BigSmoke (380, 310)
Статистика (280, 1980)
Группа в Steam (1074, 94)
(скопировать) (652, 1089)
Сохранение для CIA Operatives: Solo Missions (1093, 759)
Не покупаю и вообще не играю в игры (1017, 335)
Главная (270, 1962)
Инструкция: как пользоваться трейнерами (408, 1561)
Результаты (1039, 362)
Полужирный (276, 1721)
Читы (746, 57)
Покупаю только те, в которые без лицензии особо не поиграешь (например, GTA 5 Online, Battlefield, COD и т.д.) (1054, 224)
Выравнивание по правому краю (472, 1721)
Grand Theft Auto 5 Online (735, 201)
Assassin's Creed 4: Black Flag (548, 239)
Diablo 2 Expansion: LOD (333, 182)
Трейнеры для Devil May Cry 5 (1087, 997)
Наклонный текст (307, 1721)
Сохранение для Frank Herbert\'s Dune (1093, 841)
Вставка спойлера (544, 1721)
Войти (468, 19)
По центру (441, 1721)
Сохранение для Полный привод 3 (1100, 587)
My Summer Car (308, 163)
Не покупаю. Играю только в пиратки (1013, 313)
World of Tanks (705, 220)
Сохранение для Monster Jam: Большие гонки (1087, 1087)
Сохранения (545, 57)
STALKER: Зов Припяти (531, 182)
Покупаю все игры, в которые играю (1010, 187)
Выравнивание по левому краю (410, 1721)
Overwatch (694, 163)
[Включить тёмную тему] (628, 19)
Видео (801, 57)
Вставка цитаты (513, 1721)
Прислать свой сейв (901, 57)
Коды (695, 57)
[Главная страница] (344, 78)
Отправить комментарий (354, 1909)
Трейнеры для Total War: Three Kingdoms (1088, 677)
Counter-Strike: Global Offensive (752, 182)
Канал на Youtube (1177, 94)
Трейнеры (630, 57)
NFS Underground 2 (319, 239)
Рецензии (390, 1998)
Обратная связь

====

__ASSIGNED TASK__. Working from the material above, reproduce it in full and unchanged.

__WORKED SOLUTION__.
BigSmoke (380, 310)
Статистика (280, 1980)
Группа в Steam (1074, 94)
(скопировать) (652, 1089)
Сохранение для CIA Operatives: Solo Missions (1093, 759)
Не покупаю и вообще не играю в игры (1017, 335)
Главная (270, 1962)
Инструкция: как пользоваться трейнерами (408, 1561)
Результаты (1039, 362)
Полужирный (276, 1721)
Читы (746, 57)
Покупаю только те, в которые без лицензии особо не поиграешь (например, GTA 5 Online, Battlefield, COD и т.д.) (1054, 224)
Выравнивание по правому краю (472, 1721)
Grand Theft Auto 5 Online (735, 201)
Assassin's Creed 4: Black Flag (548, 239)
Diablo 2 Expansion: LOD (333, 182)
Трейнеры для Devil May Cry 5 (1087, 997)
Наклонный текст (307, 1721)
Сохранение для Frank Herbert\'s Dune (1093, 841)
Вставка спойлера (544, 1721)
Войти (468, 19)
По центру (441, 1721)
Сохранение для Полный привод 3 (1100, 587)
My Summer Car (308, 163)
Не покупаю. Играю только в пиратки (1013, 313)
World of Tanks (705, 220)
Сохранение для Monster Jam: Большие гонки (1087, 1087)
Сохранения (545, 57)
STALKER: Зов Припяти (531, 182)
Покупаю все игры, в которые играю (1010, 187)
Выравнивание по левому краю (410, 1721)
Overwatch (694, 163)
[Включить тёмную тему] (628, 19)
Видео (801, 57)
Вставка цитаты (513, 1721)
Прислать свой сейв (901, 57)
Коды (695, 57)
[Главная страница] (344, 78)
Отправить комментарий (354, 1909)
Трейнеры для Total War: Three Kingdoms (1088, 677)
Counter-Strike: Global Offensive (752, 182)
Канал на Youtube (1177, 94)
Трейнеры (630, 57)
NFS Underground 2 (319, 239)
Рецензии (390, 1998)
Обратная связь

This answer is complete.